A new report urges a 2%-6% wealth tax on India's 1,688 individuals with over ₹1,000 crore in assets, potentially raising ₹10 lakh crore yearly for welfare—challenging government claims of fiscal constraints.
The "Wealth Tracker India 2026" by the Centre for Financial Accountability (CFA) and Tax the Top campaign reveals stark inequality. These ultra-rich, including Mukesh Ambani, Gautam Adani, Savitri Jindal, Sunil Mittal, and Shiv Nadar, control ₹166 lakh crore—nearly 50% of India's GDP.

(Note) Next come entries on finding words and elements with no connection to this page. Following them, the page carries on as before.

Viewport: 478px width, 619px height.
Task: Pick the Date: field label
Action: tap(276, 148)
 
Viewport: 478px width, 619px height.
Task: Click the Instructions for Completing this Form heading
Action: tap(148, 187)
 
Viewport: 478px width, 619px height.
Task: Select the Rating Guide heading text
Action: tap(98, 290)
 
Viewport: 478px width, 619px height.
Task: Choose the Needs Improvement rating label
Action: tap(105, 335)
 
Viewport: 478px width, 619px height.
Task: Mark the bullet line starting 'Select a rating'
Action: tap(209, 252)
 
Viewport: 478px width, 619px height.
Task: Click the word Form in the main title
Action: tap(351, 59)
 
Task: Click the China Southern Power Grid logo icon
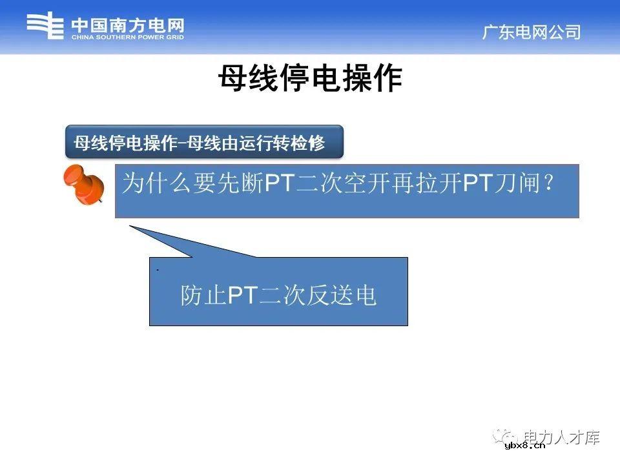tap(45, 28)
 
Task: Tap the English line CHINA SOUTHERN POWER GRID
tap(127, 37)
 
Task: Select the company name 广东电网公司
tap(531, 32)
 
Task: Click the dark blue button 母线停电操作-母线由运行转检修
tap(203, 142)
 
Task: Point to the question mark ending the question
tap(548, 184)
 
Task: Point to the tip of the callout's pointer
tap(130, 226)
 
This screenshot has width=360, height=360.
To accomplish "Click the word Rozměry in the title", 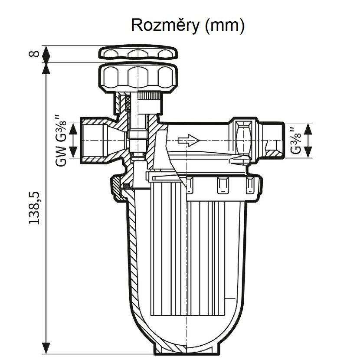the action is (x=165, y=26).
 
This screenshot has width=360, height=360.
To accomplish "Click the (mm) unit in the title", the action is (x=225, y=26).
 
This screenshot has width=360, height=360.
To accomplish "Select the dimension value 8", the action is (x=34, y=54).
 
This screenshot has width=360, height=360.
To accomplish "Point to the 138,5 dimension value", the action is (x=34, y=208).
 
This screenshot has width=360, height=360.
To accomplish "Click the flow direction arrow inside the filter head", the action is (x=189, y=140).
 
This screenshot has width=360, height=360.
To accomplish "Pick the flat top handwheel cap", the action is (x=138, y=53).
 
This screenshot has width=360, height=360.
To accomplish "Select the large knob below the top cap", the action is (x=138, y=78).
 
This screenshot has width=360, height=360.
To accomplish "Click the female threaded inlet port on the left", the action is (x=94, y=140).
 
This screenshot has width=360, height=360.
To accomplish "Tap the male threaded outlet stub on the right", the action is (x=272, y=140).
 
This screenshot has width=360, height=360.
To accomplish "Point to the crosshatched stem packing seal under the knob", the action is (x=128, y=103).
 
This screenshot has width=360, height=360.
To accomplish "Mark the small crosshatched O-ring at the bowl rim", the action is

India's billionaires jumped from 1 in 1991 to 358 by 2025. The top 1% share rose from 36.5% in 2019 to 40.1% in 2022, while the bottom 50% dipped from 6.8% to 6.4%. From 2019-2025, the ultra-rich count grew 77%, with wealth soaring 227% from ₹31 lakh crore to ₹88 lakh crore. Top families' wealth exploded nearly 400%: Ambani +153%, Adani +625%.
The report equates current inequality to "colonial times" and notes India's 2016 abolition of wealth tax, plus ₹19.6 lakh crore in corporate loan write-offs over 11 years. Ordinary taxpayers now shoulder more burden than big firms.
A 2% tax could fund free laptops for 1.85 crore Class 10 students from Ambani alone, two years' universal maternity support for 2.85 crore women, nationwide primary healthcare or 87 crore free LPG cylinders from Adani, and years of ST/SC scholarships from Jindal. It could boost health/education spending by 1% of GDP each and provide ₹12,000 monthly pensions to seniors—versus current ₹200 from the center.
"This is a policy choice," the report states, citing G20 panelist Joseph Stiglitz. CFA's Anirban Bhattacharya highlighted "two Indias": soaring ultra-wealth vs. indebted masses. Tax the Top's Raj Shekhar decried "free passes for the super-rich." Researcher Jacob Joshy called inequality "normalised" but reversible via progressive taxes.
The campaign, backed by unions and civil society, pushes wealth and inheritance taxes for universal rights.